Gli ingredienti per una brand identity strategica

Come le persone, anche i brand hanno una loro identità specifica, costituita da diversi elementi visivi e caratteriali. Cos’è che, a primo impatto, senza vedere il logo o indicazioni particolari, ci fa dire davanti ad una pubblicità o ad un post di Facebook “Wow, è Apple!” oppure “Questa è proprio Coca Cola”? Si tratta della brand identity.

Attenzione: si parla di brand, non marca.

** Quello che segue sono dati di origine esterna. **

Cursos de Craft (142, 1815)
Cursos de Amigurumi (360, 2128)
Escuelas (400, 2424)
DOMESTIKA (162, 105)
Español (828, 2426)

Sebbene siano molto simili, questi due termini esprimono sfumature diverse.

Brand identity logos
Loghi di brand famosi. fonte:squaremediaagency.it

Qual è la differenza fra brand e marca?

Queste due parole, anche se così simili, nel marketing assumono due significati diversi.

Dal punto di vista etimologico, marca viene dal termine germanico marka, ovvero il segno che si metteva per indicare i confini dei territori in passato, mentre brand in antico germanico significava “tizzone”, inteso in senso più ampio come “marchio a fuoco”.

Nel marketing moderno, invece, per marca si intende l’insieme di elementi grafici identificativi, ovvero il marchio, che sono principalmente nome, logo e payoff (lo slogan che mette in luce la mission aziendale).

La definizione di brand, invece, è l’insieme degli elementi grafici, della personalità, del comportamento, della storia aziendale e della reputazione di un’azienda.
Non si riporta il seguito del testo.